Exercise text.
New Music Sat Nov 13 2004 Bartley Kives
MIKE O'NEILL Unsung Canadian singer-songwriter Mike O'Neill hasn't
exactly been cranking out material since the demise of bass-and-drums duo
The Inbreds, but The Owl proves his wellspring of melodies is
still bubbling. This brief, sub-30-minute album trumps solo debut What
Happens Now?, with smart, sweet pop songs that combine his
Lennon/McCartney bent with a '60s R&B strut.
O'Neill is no vocal powerhouse, but his reedy voice is perfectly suited
to his material. His robust melodies are memorable, whether they're
supported only with bass and drums or ornamented with canny instrumental
production (O'Neill produced and played everything on the album). -- Jill Wilson
HIP-HOP
R. KELLY & JAY-Z
Unfinished Business (Island Def Jam/Universal)
Despite all the bad blood and mudslinging surrounding their now-defunct
co-headlining tour, R. Kelly and Jay-Z went ahead with a highly
questionable sequel to their 2002 flop, Best of Both Worlds.
The allegedly retired Jay-Z delivers the requisite bragging and excess,
while the youth-appreciative R. Kelly unapologetically ladles on the
sexual cheese. The result is similar to previous collaborations like
Fiesta, or Kelly's more recent work with Nick Cannon on
Gigolo. The problem is, you have to really like those songs to
take Unfinished Business from beginning to end, because nearly
every track features the same lazy, mid-tempo beat and overused
pseudo-Spanish guitar. -- Steve Adams
AKUFEN
Though busy at work on the follow-up to stunning debut My Way,
Montreal butcher-turned-producer Marc Leclair still put together one
of the strongest mix CDs of the year. Known more as a producer, Leclair is
no slouch behind the turntables as he smoothly rides the lines between
precise micro-house and funky, minimal techno throughout this mix. Leclair may not have a Canadian flag tattooed on his
shoulder, but he shows his hometown roots, packing his first mix CD with
tracks from techno rookie-of-the-year candidates Crackhaus and other
Quebecers. He shakes up the party midway through with some calculated
risks, like Senior Coconut's infectious Latinized version of Deep
Purple's Smoke On The Water and quirky tracks by American
minimalist The Rip Off Artist and English sample maverick Herbert. The
scissor-sharp beats make Fabric 17 a must-have mix for 2004. -- Anthony Augustine
CLASSICAL
MEASHA BRUEGGERGOSMAN * MANITOBA CHAMBER ORCHESTRA
* ROY GOODMAN
This beautifully ordered American program features the gorgeous voice,
intelligence and charisma of fast-rising Canadian soprano Brueggergosman
and tidy playing by the MCO. There's no sentimentality in Goodman's
straight-ahead pacing of Barber's Knoxville: Summer of 1915. Some
will find that a virtue, though many will miss the heat-hazed warmth
necessary to paint all the pictorial elements of the James Agee poems.

Extracted information.
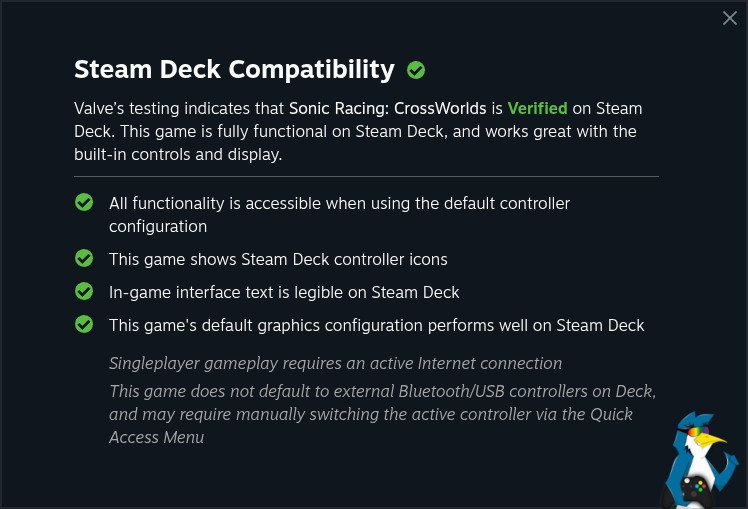Select 'In-game interface text is legible' text
Image resolution: width=748 pixels, height=509 pixels.
click(284, 292)
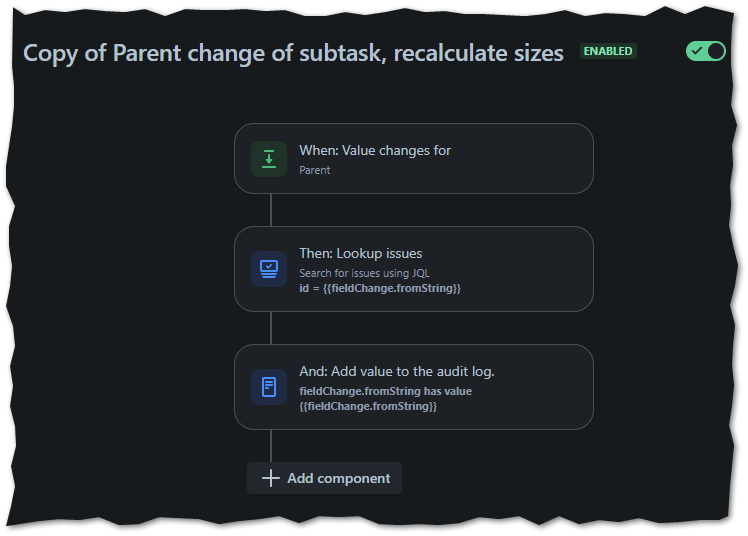
Task: Click the audit log document icon
Action: point(269,387)
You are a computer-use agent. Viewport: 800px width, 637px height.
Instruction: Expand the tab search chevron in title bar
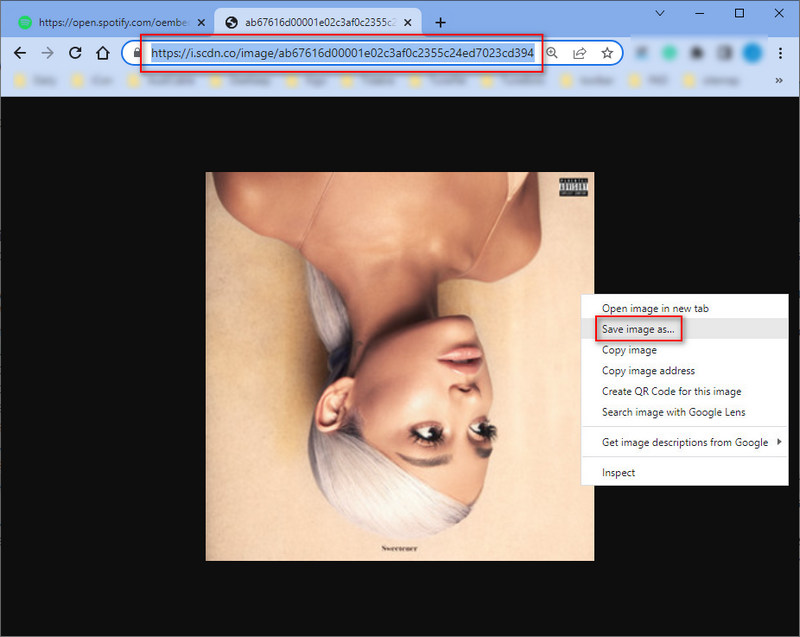click(x=661, y=13)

Problem to solve. Extract the passage of the music reviews above from "Despite all the" to "of Both Worlds.", copying it word for word.

Response to this task.
Despite all the bad blood and mudslinging surrounding their now-defunct
co-headlining tour, R. Kelly and Jay-Z went ahead with a highly
questionable sequel to their 2002 flop, Best of Both Worlds.